The modernisation of competition legislation requires comprehensive approaches that would include non-price dimensions in defining market power and dominance and in assessing mergers. For instance, the ability to collect or generate and process big data volumes should be considered among the criteria of significant market power. Whilst assessing mergers, consequences unrelated to price should be taken into account, as mergers can affect incentives for innovation, quality of service, performance, etc.

Examples of anticompetitive practices in the digital markets are self-preferencing, refusal of data collection or data sharing, killer acquisition and exploiting consumer behavioral biases. In South Africa’s practice, as analyzed by the World Bank’s IBRD, predatory pricing and exclusivity agreements were most common when it came to abuse of market dominance.

As a case in point, the competition authority of South Africa expressed concern in July 2022 that Google’s paid search resultswithout being clearly labeled as advertisingwere increasing the costs for platform customers and benefiting the tech giant. The preferential placement of Google’s own specialized search units is an example of unfair competition.

In 2022, five African countries – Egypt, Kenya, Nigeria, Mauritius and South Africa – held a meeting to discuss cooperation in regulating competition in the digital markets of the continent. In a joint statement, heads of the national competition authorities affirmed that digital markets present ‘considerable challenges for competition law enforcement and policy in terms of the unique competition issues that arise’.

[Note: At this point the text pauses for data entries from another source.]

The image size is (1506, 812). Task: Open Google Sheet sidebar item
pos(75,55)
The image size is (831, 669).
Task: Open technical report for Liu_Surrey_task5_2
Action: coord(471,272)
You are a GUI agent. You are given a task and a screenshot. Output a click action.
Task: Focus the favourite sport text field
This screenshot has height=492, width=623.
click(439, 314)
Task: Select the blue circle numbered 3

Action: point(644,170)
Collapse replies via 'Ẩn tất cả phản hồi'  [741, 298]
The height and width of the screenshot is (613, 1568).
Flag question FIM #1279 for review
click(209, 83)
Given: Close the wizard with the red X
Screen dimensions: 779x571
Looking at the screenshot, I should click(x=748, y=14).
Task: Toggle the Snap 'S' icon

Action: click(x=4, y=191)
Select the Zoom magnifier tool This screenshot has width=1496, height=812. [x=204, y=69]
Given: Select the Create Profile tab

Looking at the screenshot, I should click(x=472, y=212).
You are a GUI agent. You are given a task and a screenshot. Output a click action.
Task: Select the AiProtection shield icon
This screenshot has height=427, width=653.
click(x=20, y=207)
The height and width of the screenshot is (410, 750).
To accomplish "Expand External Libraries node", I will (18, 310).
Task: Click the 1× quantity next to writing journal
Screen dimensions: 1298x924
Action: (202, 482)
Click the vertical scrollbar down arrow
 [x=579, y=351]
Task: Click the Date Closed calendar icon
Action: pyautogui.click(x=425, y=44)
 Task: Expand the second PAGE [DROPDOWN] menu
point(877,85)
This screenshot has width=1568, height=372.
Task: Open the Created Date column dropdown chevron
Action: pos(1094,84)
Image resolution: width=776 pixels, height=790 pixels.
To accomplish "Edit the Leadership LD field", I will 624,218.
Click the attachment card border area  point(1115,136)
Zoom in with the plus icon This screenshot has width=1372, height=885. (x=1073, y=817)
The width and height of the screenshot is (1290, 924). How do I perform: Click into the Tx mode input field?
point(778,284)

To date, the African continent has seen several attempts of setting anti-monopoly regulations for the ICT actors. In 2018, the governments of Uganda, Zambia and Benin tried imposing taxes on social media. At that time, supporting local ICT projects was among the announced goals. In Uganda, a USH 200 tax was imposed on the use of 58 OTT services (including Facebook, Twitter, WhatsApp) as well as a 1% tax on e-money transfers. However, this resulted in a decrease in social media usage, a trend coupled with a 74% slide in revenues of companies that relied on social media for business. Therefore, a balanced approach is needed to maximize societal benefits without reversing the natural trends in the industries.

Solutions

To successfully address the problem, modernization of competition legislation is required. This includes taking into account non-price dimensions in defining market power and dominance and in assessing mergers. It is also of utmost importance to establish an entity responsible for implementation of the law and powerful enforcement mechanisms.

BRICS has been serving as a platform for collaboration and knowledge-exchange in the field of competition law since 2016. In 2018, the initiative was institutionalized in the BRICS Competition Law and Policy Centre (within the HSE-Skolkovo Institute for Law and Development) which now provides cutting-edge expertise on the antitrust regulation of digital markets.